Now Protez was on its way. A year later, Protez completed a Series A round of $21 million, led by Quaker Bio Ventures, SR1, Bay City Capital and L Capital. 

“Now we had the asset and the money and went into development,” Cashman said. “We finished our preclinical development work and had raised enough money to grow the product through proof of concept. When we reported on Phase I data in the fall of 2007, Big Pharma started to take interest.” 

In fact, Novartis “stepped in sooner than anticipated.”  

Cashman explained that “there was a dearth of programs in this area because Big Pharma had pulled out. At the same time, there was a growing need for new antibiotics, with resistance bacteria such as MRSA coming to light. Protez was really in the right place at the right time.” 

However, it wasn’t a done deal yet. Cashman and his partners knew they had enough cash to get them through Phase II. “We told Novartis, `if you want to make us an offer, it has to be at Phase II valuation.’ We had no reason to sell early.” 

Novartis paid a total of $400 million for Protez -- $100 million of it up front (and another $300 million in additional payments if the broad-spectrum antibiotic was a success) – in the spring of 2008. Protez, then based in Malvern, Pa., continued to operate independently under the auspices of Novartis.  
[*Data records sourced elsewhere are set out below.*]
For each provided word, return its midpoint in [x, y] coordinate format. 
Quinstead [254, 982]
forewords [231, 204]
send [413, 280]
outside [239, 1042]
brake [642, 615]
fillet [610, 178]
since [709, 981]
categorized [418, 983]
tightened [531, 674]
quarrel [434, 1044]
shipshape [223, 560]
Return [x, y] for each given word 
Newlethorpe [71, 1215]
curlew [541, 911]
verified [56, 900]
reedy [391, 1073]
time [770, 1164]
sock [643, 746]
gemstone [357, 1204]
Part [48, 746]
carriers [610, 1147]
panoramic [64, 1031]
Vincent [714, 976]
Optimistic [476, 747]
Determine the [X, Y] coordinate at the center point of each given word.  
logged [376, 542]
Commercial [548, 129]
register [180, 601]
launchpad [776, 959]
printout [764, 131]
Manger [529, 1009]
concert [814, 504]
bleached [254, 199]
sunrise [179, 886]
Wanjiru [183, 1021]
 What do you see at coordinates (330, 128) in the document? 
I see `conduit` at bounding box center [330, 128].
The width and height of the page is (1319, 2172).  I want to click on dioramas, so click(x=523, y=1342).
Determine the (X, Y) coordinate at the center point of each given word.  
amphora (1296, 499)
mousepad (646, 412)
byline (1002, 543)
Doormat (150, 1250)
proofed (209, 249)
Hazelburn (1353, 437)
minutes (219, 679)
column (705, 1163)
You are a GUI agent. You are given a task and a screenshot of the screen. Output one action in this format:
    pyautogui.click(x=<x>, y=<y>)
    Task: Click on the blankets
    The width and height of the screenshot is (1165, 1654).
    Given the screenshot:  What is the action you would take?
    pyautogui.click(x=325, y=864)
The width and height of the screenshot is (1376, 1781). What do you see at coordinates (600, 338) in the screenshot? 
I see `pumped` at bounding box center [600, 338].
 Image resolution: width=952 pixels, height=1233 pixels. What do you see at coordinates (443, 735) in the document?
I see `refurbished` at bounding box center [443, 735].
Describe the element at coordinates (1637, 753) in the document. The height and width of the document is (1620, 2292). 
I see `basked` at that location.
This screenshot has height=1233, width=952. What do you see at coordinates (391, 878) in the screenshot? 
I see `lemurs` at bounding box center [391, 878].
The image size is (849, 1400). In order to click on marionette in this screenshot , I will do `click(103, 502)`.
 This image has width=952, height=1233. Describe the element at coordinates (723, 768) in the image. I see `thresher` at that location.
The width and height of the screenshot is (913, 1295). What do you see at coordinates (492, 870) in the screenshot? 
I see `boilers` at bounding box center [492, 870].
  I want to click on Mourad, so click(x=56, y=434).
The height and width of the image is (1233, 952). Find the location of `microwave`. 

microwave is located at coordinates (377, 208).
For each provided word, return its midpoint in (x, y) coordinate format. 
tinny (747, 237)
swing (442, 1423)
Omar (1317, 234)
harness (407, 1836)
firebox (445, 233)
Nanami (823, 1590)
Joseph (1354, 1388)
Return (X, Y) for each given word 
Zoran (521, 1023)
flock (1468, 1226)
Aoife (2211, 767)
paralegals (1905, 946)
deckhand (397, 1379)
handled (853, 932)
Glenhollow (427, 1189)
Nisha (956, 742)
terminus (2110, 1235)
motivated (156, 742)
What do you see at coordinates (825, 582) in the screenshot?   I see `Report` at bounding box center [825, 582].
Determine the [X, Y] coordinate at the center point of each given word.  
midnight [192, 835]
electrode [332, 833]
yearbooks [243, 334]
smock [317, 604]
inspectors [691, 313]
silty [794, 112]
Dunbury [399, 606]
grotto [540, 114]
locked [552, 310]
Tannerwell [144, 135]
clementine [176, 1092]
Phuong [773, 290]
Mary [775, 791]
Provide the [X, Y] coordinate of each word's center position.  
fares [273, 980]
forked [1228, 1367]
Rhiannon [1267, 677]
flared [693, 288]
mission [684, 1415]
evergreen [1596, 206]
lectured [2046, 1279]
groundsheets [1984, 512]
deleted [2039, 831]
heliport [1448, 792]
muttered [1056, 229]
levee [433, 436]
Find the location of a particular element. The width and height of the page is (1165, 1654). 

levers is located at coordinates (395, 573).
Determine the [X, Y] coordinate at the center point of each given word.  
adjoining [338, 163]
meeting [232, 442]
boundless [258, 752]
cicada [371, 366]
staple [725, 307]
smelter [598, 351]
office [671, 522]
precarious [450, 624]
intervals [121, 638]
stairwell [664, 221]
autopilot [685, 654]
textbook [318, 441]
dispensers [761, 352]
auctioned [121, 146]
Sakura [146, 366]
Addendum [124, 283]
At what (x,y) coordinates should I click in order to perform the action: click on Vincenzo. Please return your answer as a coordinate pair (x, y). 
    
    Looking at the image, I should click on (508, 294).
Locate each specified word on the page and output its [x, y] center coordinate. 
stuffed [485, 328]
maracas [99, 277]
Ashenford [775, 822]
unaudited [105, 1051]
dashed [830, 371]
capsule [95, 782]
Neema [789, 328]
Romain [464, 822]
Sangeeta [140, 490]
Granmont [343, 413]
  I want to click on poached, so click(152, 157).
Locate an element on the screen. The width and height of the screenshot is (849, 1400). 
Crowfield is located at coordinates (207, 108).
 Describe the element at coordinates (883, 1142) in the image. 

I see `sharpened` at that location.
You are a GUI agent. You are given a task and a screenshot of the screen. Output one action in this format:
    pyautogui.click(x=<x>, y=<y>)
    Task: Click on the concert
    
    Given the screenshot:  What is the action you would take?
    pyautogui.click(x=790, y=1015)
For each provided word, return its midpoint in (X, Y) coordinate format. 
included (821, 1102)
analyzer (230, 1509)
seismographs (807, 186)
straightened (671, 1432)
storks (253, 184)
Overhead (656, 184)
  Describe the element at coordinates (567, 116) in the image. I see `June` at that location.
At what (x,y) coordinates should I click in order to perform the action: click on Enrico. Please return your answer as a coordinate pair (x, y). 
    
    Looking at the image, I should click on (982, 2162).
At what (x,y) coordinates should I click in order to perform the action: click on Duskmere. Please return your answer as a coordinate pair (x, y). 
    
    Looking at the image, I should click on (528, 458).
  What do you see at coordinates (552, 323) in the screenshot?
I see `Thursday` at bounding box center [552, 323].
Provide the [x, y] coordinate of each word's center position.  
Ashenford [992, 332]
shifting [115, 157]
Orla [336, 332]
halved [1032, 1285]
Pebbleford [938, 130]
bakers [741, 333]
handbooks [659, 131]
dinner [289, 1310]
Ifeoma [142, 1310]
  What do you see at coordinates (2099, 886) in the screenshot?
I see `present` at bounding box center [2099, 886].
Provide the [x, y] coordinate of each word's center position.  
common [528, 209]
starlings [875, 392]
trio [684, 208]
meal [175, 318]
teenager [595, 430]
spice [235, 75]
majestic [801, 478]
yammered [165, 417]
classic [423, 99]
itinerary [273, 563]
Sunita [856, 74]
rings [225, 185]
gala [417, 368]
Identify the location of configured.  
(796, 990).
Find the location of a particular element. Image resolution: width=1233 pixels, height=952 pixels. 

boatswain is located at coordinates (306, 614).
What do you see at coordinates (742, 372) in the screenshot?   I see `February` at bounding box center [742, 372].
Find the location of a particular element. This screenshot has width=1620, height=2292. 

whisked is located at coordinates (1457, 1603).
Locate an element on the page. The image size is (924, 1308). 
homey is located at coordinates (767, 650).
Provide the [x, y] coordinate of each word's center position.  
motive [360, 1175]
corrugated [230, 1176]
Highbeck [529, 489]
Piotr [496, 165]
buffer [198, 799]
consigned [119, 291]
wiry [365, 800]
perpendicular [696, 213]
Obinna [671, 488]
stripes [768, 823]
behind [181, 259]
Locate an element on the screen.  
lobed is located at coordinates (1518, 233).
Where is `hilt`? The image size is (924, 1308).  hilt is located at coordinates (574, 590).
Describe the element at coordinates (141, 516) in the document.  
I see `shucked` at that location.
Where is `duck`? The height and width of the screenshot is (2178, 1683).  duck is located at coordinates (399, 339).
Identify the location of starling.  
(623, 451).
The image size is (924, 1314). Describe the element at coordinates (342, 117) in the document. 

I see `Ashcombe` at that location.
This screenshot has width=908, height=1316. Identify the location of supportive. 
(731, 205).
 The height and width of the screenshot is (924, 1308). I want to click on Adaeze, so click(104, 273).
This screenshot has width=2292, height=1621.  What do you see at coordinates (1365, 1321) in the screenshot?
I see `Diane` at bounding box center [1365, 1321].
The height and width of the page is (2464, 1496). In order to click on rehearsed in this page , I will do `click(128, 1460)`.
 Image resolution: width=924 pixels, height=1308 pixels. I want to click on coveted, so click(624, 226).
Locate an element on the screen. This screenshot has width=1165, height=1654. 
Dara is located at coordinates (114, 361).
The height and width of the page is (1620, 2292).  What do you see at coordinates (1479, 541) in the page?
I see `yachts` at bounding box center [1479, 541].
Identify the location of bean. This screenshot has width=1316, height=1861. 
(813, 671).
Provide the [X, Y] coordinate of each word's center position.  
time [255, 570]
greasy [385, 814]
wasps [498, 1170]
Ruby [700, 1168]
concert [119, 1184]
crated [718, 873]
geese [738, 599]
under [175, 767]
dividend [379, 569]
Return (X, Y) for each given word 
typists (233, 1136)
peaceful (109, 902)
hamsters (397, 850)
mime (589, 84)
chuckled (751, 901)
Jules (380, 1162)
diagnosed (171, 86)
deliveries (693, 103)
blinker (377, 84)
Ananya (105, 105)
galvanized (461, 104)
“Novartis came to the table because it was interested in Protez’ lead asset. But they came to know our capabilities in the antibacterial R&D stages and appreciated our skills. They wanted the Protez team (16 employees) to stay on board and we did as an operating subsidiary of Novartis,” Cashman added. 

However, as previously mentioned, “in late Phase II, we encountered some safety issues and Novartis decided to not move forward with continued development. The project was shelved,” Cashman concluded. 


Despite the disappointment of PZ-601, Cashman is still an entrepreneur at heart. While working on his next drug development company, he is an angel investor, and serves as chairman of both JDP Therapeutics and MBFT Therapeutics, and is on the board of directors of the Science Center and Ansaris. 

Protez’s research program was assimilated into Novartis’ Cambridge, Mass. R&D center. And, some former Protez executives have joined VenatoRx, a developer of new antibacterials. Perhaps the best is yet to come.